Using this information, the following C code will be generated for
every integer input variable. Recall that the default name for the C
variable used to hold the value is "localVar".

/* argv[i] holds the i-th parameter */
if( sscanf( argv[i], "%d", &localVar ) != 1 )
  /* error handling */
  ...

A similar technique is used to create the output code.

More complex C data types like enumerations do not have a "natural"
representation in Tcl. However, string constants can be used to
represent the C constants in Tcl.

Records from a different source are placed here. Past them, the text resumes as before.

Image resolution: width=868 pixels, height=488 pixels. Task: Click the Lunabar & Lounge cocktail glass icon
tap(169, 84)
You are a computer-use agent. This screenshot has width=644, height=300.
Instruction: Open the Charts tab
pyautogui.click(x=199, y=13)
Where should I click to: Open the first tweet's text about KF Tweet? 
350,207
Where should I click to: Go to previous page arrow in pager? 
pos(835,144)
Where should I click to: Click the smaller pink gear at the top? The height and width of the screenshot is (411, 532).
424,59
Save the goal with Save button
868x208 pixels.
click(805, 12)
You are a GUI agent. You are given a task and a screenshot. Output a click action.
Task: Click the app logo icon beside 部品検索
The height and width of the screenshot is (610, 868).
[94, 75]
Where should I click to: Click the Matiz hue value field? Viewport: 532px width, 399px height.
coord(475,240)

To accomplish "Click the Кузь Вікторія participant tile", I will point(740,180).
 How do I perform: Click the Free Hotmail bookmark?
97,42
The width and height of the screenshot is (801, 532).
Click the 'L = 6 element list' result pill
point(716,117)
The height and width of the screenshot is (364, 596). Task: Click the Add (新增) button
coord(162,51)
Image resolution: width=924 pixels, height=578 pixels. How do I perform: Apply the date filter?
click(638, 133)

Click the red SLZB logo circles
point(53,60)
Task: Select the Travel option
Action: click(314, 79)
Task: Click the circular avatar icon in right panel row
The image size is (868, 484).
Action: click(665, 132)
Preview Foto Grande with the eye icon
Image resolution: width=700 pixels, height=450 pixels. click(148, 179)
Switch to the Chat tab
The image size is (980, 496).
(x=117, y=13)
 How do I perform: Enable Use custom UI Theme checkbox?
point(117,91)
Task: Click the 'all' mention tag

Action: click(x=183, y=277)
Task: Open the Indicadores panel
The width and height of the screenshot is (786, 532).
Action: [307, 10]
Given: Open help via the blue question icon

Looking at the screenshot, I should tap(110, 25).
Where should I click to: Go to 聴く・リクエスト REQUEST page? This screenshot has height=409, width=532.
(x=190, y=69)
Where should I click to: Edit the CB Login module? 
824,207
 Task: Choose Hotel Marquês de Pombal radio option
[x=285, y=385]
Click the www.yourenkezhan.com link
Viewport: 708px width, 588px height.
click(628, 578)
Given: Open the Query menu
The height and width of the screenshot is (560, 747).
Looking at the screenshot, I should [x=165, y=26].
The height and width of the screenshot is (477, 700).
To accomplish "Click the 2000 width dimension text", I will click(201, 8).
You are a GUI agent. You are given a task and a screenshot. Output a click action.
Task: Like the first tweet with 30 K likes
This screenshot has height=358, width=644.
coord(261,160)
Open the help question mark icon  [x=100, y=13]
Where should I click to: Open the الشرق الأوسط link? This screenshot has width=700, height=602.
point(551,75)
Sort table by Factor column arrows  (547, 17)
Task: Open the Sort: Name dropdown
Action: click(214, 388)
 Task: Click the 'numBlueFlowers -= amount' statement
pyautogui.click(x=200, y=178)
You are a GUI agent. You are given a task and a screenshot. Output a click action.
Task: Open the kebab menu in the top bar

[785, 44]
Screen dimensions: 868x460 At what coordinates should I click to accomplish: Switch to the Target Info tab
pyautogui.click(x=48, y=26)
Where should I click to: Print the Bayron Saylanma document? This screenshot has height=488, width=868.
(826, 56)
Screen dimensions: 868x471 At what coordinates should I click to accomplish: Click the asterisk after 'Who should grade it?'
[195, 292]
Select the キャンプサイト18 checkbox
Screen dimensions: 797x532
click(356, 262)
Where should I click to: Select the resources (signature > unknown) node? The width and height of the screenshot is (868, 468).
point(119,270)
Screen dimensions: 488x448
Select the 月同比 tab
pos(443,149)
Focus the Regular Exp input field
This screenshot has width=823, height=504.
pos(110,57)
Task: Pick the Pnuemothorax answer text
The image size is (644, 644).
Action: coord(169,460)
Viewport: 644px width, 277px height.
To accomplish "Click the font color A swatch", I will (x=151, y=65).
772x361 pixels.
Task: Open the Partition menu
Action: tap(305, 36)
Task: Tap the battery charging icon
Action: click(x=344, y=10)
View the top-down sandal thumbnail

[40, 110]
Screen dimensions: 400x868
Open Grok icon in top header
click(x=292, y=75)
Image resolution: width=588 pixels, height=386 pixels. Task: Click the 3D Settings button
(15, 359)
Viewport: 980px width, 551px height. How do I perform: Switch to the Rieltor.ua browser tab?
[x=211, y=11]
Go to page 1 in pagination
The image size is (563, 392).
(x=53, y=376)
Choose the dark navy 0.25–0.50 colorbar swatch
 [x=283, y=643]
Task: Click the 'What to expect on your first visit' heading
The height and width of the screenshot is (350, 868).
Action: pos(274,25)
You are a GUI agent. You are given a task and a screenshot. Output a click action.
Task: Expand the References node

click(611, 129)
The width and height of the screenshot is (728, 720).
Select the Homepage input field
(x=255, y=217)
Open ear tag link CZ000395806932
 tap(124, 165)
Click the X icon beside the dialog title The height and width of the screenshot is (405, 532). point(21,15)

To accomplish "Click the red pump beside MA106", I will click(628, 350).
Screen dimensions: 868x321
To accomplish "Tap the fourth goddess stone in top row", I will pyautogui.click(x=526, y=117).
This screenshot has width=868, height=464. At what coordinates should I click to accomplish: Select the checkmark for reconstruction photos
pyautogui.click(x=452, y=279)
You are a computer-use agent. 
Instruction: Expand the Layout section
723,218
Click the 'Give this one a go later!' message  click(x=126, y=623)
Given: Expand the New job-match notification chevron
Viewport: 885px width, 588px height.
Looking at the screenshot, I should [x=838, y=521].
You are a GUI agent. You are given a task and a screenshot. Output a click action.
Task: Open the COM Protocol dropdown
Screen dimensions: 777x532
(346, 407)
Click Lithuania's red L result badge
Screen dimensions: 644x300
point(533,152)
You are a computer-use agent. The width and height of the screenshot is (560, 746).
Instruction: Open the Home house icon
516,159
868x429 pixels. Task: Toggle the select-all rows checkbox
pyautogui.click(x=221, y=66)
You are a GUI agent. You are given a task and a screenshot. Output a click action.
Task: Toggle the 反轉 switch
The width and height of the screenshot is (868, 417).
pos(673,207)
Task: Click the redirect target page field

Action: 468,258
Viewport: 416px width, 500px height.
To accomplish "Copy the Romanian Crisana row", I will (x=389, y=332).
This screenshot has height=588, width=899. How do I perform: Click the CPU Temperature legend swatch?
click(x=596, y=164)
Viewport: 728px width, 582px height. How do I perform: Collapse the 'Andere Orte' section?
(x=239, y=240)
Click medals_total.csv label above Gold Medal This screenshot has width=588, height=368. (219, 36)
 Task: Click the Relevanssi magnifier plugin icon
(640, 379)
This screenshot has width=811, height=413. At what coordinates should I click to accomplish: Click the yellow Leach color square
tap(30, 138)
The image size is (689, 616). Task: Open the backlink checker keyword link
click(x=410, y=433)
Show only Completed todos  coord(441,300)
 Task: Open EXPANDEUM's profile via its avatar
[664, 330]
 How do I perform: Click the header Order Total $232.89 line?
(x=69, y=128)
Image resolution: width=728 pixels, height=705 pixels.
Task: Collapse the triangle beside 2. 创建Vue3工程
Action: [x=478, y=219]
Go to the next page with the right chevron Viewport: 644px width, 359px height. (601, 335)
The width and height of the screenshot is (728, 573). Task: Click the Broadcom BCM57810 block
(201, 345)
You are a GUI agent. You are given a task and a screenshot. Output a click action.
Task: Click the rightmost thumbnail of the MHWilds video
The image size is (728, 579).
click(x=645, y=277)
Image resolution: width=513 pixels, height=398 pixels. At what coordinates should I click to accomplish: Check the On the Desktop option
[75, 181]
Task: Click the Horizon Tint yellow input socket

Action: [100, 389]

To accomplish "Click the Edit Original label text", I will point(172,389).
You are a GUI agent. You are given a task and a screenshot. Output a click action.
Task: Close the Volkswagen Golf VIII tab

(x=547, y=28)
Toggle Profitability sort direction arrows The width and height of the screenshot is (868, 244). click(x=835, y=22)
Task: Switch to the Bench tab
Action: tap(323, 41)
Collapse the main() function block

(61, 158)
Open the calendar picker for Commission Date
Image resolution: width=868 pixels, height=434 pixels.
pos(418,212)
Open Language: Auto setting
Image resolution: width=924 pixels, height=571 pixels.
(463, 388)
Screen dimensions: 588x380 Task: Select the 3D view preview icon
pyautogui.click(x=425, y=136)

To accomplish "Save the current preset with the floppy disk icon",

Consider the following C type
declaration.

typedef enum {
 Monday, Tuesday, Wednesday, Thursday, Friday, Saturday, Sunday
} Days;

The following lines in the type file specifies that type "Days" is an
enumeration, with Tcl string "Mon" corresponding to the C constant
"Monday", "Tue" corresponding to "Tuesday", and so on.

set conversion(enum,Days,Mon)	Monday
set conversion(enum,Days,Tue)	Tuesday
...

The code generated from this specification is a cascaded "if"
statement.

if( !strcmp( argv[i], "Mon" ) )
  localVar= Monday;
else if( !strcmp( argv[i], "Tue" ) )
  localVar= Tuesday;
...

The same principle can be applied when a set of C preprocessor macros
can be passed as a parameter. Many commercial libraries use macros
instead of enumerations, because the latter are not supported by older
compilers. In this case the macro names can be mapped to Tcl strings
by introducing a pseudo enumeration type in the type file.

There are two different possibilities on how to handle C structures.
One approach is to create a system of handles, and only pass these
handles to Tcl, instead of the real data. Read or write access to
single components of the structure would then be implemented by a call
to a C function. We will describe such a system of handles when we
discuss the conversion of C++ objects in Section 3.2.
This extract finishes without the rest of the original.